Crypto Trading (Official API)¶
pyhood wraps Robinhood's official, documented Crypto Trading API. This is separate from the unofficial API used for stocks and options.
Key Differences¶
| Stocks/Options | Crypto | |
|---|---|---|
| API | Unofficial (reverse-engineered) | Official (documented) |
| Auth | OAuth + device approval | ED25519 API keys |
| Base URL | api.robinhood.com |
trading.robinhood.com |
| Rate limits | Unknown | 100 req/min, 300 burst |
| Human needed | First login + expired refresh | Never |
Setup¶
1. Generate API Keys¶
Go to robinhood.com/account/crypto on web classic and create credentials. You'll get:
- API key (starts with
rh-api-) - Public key (base64, you upload to Robinhood)
- Private key (base64, you keep secret)
You can also generate a keypair with pyhood:
from pyhood.crypto.auth import generate_keypair
private_key, public_key = generate_keypair()
print(f"Private: {private_key}") # Save securely
print(f"Public: {public_key}") # Upload to Robinhood
2. Create a Client¶
from pyhood.crypto import CryptoClient
crypto = CryptoClient(
api_key="rh-api-your-key-here",
private_key_base64="your-private-key-base64",
)
Never share your private key
Store it in an environment variable or encrypted file. Never commit it to version control.
Market Data¶
Best Bid/Ask¶
quotes = crypto.get_best_bid_ask("BTC-USD", "ETH-USD")
for quote in quotes:
print(f"{quote.symbol}: bid=${quote.bid:.2f} ask=${quote.ask:.2f}")
Estimated Price¶
Get the expected execution price including fees:
price = crypto.get_estimated_price("BTC-USD", "buy", 0.001)
print(f"Bid: ${price.bid_price:.2f}")
print(f"Ask: ${price.ask_price:.2f}")
print(f"Fee: ${price.fee:.2f}")
Trading Pairs¶
pairs = crypto.get_trading_pairs("BTC-USD", "ETH-USD")
for pair in pairs:
print(f"{pair.symbol}: min={pair.min_order_size} max={pair.max_order_size}")
Account & Holdings¶
# Get account info
account = crypto.get_account()
print(f"Account: {account.account_number}")

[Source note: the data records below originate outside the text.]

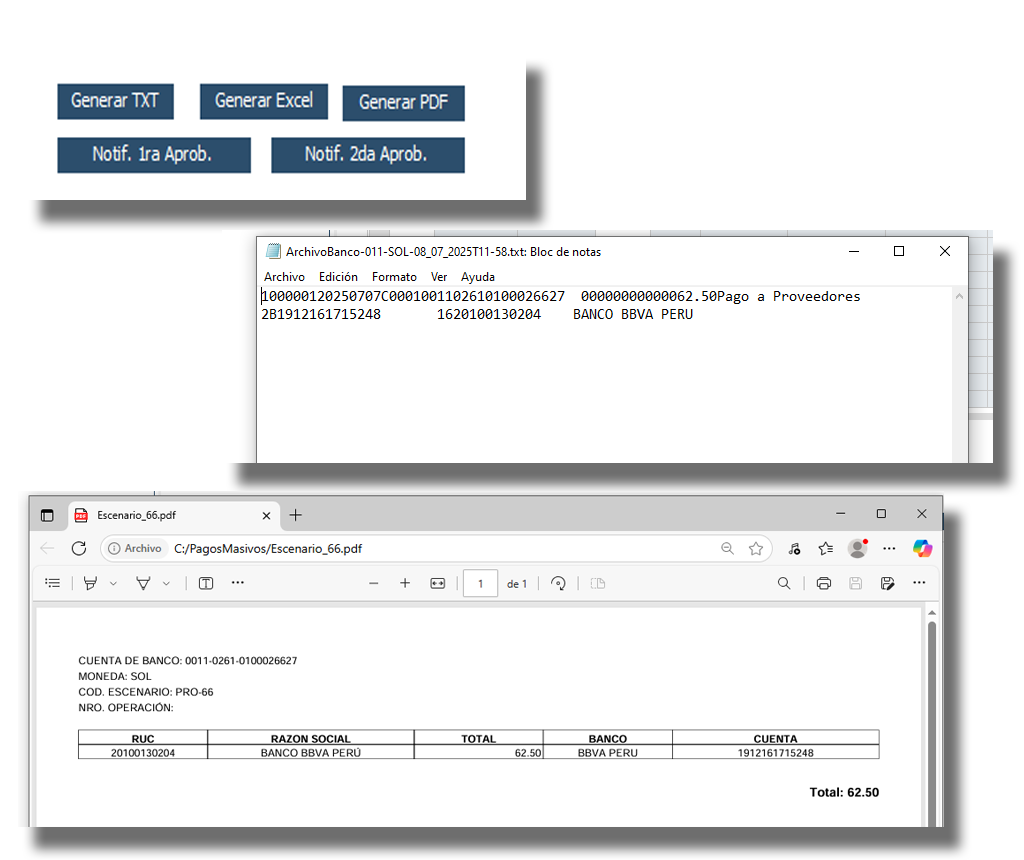Expand the highlight tool options dropdown
This screenshot has width=1024, height=860.
coord(113,583)
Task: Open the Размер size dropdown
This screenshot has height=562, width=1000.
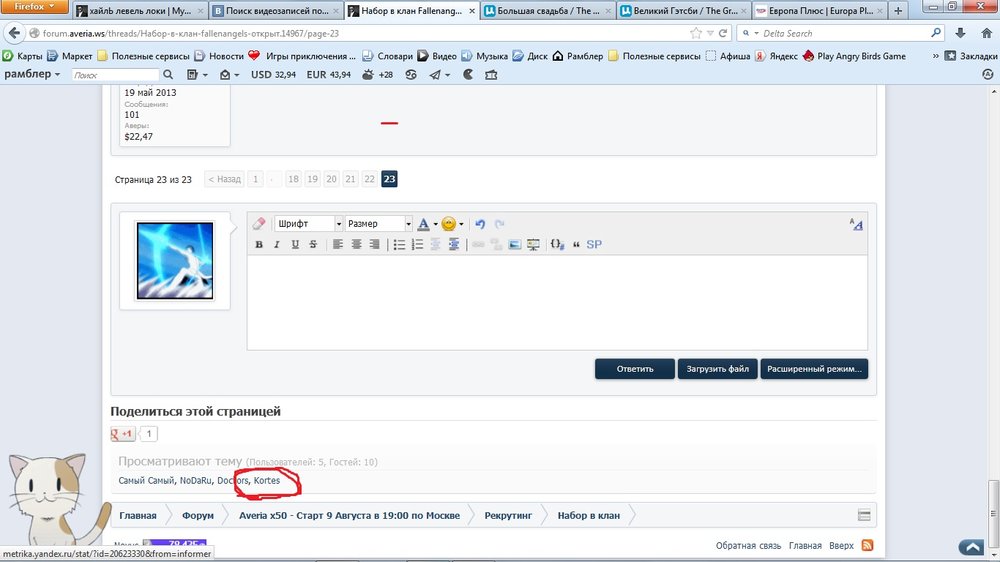Action: tap(379, 224)
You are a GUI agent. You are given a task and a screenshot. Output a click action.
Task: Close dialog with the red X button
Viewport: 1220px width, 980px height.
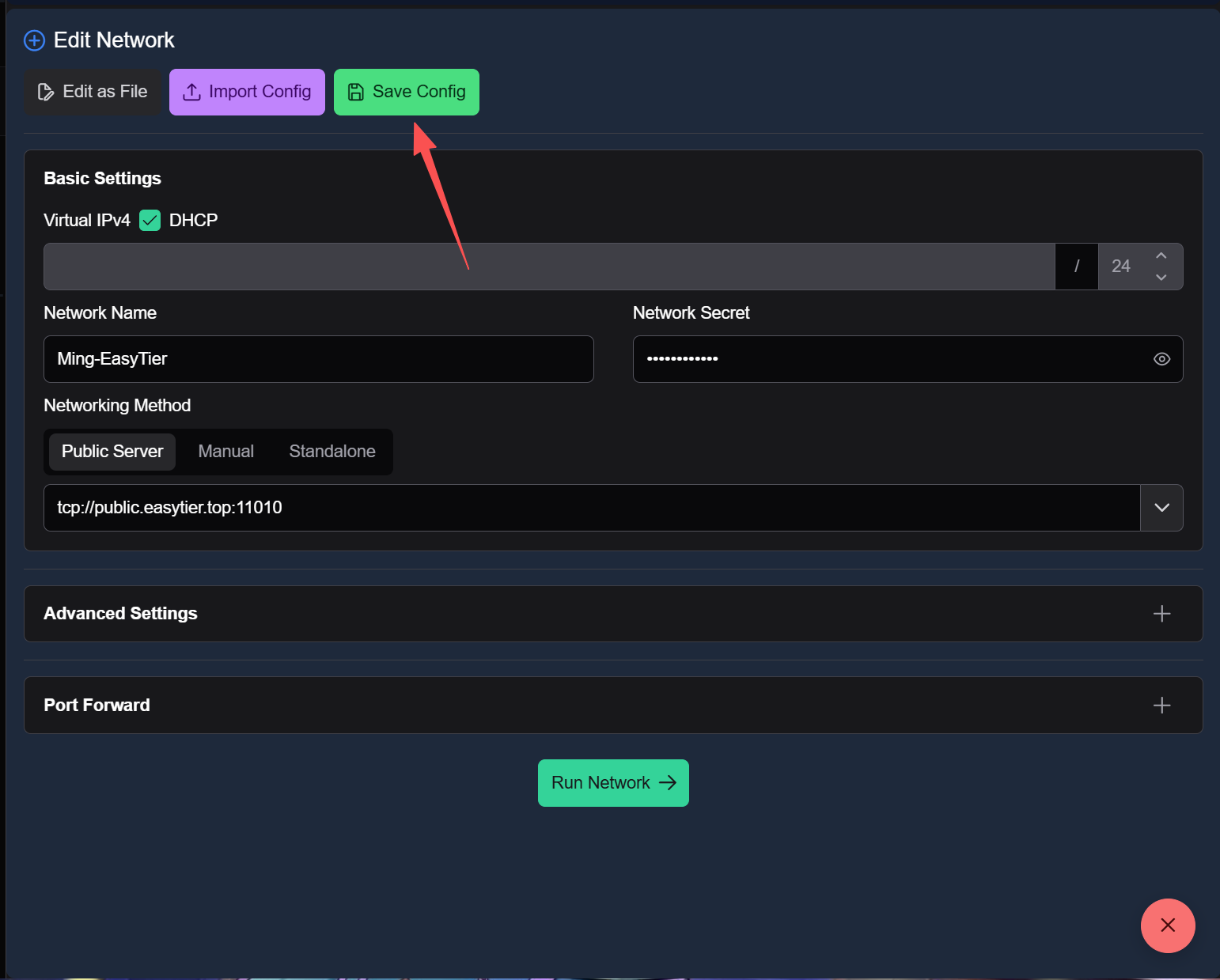1167,925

print(f"Buying power: ${account.buying_power:.2f}")
print(f"Fee tier: {account.fee_tier}")
# Get holdings
holdings = crypto.get_holdings(account.account_number)
for h in holdings:
print(f"{h.asset_code}: {h.quantity} (available: {h.available_quantity})")
Placing Orders¶
Market Order (by quantity)¶
order = crypto.place_order(
account_number=account.account_number,
side="buy",
order_type="market",
symbol="BTC-USD",
order_config={"asset_quantity": "0.001"},
)
print(f"Order {order.order_id}: {order.status}")
Market Order (by dollar amount)¶
order = crypto.place_order(
account_number=account.account_number,
side="buy",
order_type="market",
symbol="BTC-USD",
order_config={"notional_amount": "100.00"}, # Buy $100 of BTC
)
Limit Order¶
order = crypto.place_order(
account_number=account.account_number,
side="buy",
order_type="limit",
symbol="BTC-USD",
order_config={
"asset_quantity": "0.001",
"limit_price": "60000.00",
},
)
Managing Orders¶
# Get all orders
orders = crypto.get_orders(account.account_number)
for order in orders:
print(f"{order.symbol} {order.side} {order.status}")
# Get specific order
order = crypto.get_order(account.account_number, "order-id-here")
# Cancel an order
crypto.cancel_order("order-id-here")
Authentication Details¶
Every request is signed with ED25519:
message = f"{api_key}{timestamp}{path}{method}{body}"
signature = ed25519_sign(message, private_key)
Three headers are sent:
| Header | Value |
|---|---|
x-api-key |
Your API key |
x-signature |
Base64-encoded ED25519 signature |
x-timestamp |
Unix timestamp (valid for 30 seconds) |
pyhood handles all of this automatically.
Rate Limits¶
The official API has documented rate limits:
- 100 requests per minute per account
- 300 requests per minute burst capacity
- Token bucket with automatic refill
pyhood includes a built-in token bucket rate limiter that tracks your usage and prevents you from hitting limits.